A local forest landscape restoration program will get $3 million in federal infrastructure funding to reduce fuels and improve portions of the Rogue River-Siskiyou National Forest across Southern Oregon.
The Rogue Basin Collaborative Forest Landscape Restoration Project is among 15 landscape projects funded in eight states, according to news releases from the Rogue River-Siskiyou National Forest and the U.S. Department of Agriculture. Combined, the projects in Oregon, California, Washington, Arkansas, Colorado, Missouri, New Mexico, Oklahoma received a combined $31 million.
The local project focuses on a 300,000-acre portion of forestland “which are most relevant to reducing wildfire risks to nearby communities,” according to the National Forest.
The Rogue Basin Collaborative Forest Landscape Restoration Project will use the federal funds largely from the Bipartisan Infrastructure Law to fund restoration projects in the Applegate and Illinois valleys, according to a statement from project Executive Director Terry Fairbanks.

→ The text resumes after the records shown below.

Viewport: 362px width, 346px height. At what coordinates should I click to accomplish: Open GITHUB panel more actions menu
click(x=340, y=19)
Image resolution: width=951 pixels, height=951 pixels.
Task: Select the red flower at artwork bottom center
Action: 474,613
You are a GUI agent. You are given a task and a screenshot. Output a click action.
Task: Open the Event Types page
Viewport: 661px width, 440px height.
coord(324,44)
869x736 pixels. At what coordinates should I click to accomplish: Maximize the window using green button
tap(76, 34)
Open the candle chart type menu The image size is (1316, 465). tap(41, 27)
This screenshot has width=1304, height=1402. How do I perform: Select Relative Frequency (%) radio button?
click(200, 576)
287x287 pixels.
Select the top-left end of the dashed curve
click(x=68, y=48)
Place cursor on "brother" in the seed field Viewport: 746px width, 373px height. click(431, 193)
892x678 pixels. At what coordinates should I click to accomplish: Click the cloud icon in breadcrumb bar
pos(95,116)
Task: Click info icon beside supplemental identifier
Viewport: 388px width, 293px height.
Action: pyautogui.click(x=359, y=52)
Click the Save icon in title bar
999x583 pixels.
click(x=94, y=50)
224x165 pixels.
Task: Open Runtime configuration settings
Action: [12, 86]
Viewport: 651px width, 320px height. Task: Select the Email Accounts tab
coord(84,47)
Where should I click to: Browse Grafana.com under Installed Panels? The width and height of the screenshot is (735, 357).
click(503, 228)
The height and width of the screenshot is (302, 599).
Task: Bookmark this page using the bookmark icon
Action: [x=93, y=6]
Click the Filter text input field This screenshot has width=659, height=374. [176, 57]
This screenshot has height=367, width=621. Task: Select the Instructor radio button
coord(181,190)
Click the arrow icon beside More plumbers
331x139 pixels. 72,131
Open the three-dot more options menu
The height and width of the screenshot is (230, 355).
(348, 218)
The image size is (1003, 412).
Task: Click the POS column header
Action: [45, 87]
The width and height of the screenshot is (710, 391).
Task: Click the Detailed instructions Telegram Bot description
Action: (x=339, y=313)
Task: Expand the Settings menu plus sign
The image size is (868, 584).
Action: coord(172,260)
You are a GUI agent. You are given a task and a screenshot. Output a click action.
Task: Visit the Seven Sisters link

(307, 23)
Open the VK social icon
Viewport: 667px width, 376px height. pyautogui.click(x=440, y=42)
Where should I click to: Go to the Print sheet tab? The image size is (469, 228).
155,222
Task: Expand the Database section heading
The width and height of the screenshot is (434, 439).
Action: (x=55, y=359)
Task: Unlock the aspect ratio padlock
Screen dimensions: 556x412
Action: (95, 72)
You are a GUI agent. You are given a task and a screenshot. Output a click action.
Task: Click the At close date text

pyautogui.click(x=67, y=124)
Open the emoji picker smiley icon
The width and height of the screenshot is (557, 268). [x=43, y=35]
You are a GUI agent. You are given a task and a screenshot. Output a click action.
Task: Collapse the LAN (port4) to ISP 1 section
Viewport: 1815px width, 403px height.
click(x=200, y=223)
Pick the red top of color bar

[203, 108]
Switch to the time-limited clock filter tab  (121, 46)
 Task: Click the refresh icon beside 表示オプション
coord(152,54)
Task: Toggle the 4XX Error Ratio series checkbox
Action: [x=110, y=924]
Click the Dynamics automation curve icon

“With this funding, the Rogue River-Siskiyou National Forest, in collaboration with partners, will be able to complete restoration and fuels reduction projects at the landscape scale in both the Applegate and the Illinois Valley first, and then around communities in Butte Falls/Prospect, as well as in Brookings/Agness and the Elk River watershed in the future,” Fairbanks stated.
The restoration project developed a 20-year strategic plan of land treatments such as fuels reduction involving 4.6 million acres. The project collaborates with nearby projects on lands managed by the Bureau of Land Management-Medford District and private landowners. The joint effort will “create an all-lands strategy for risk reduction to local communities,” according to the Forest Service.
Other Oregon landscape projects funded by the Collaborative Forest Landscape Restoration Program using infrastructure funding include $2 million for the Lakeview Stewardship Project in Lake County, $3 million to the Southern Blues Restoration Coalition in Malheur National Forest, according to the USDA.
The Southern Oregon project is part of $11.6 million in federal funding for five collaborative forestry projects across the state, according to a joint release from Sens. Ron Wyden and Jeff Merkley.
The Collaborative Forest Landscape Restoration projects involve local timber industry and environmental stakeholders selected by a federal advisory committee.
According to Merkley’s office, Merkley worked with Republican Senator Mike Crapo of Idaho on the bipartisan Collaborative Forest Landscape Restoration program in the 2018 Farm Bill, and Merkley used his position as Chairman of the Senate Interior Appropriations Subcommittee to increase funding for the program this year, according to the release.
“Oregon’s worsening wildfires seasons are a stark reminder of how important resilient forests are to protecting our communities,” Merkley stated in the release, adding that CFLRP projects “help thin overgrown forest, support better ecosystems, reduce the threat of severe wildfires and create more jobs.”
Lomakatsi Restoration Project executive director Marko Bey also praised “this level of investment in forest health at the landscape scale” in Wyden and Merkley’s release, calling it “the culmination of two decades of collaboration between agencies, tribes, nonprofits, industry and communities.”
“As a nonprofit partner, we look forward to increasing the pace and scale of forest restoration as we layor in our training programs to further build local workforce capacity in the forestry sector and support the growing restoration economy,” Bey added.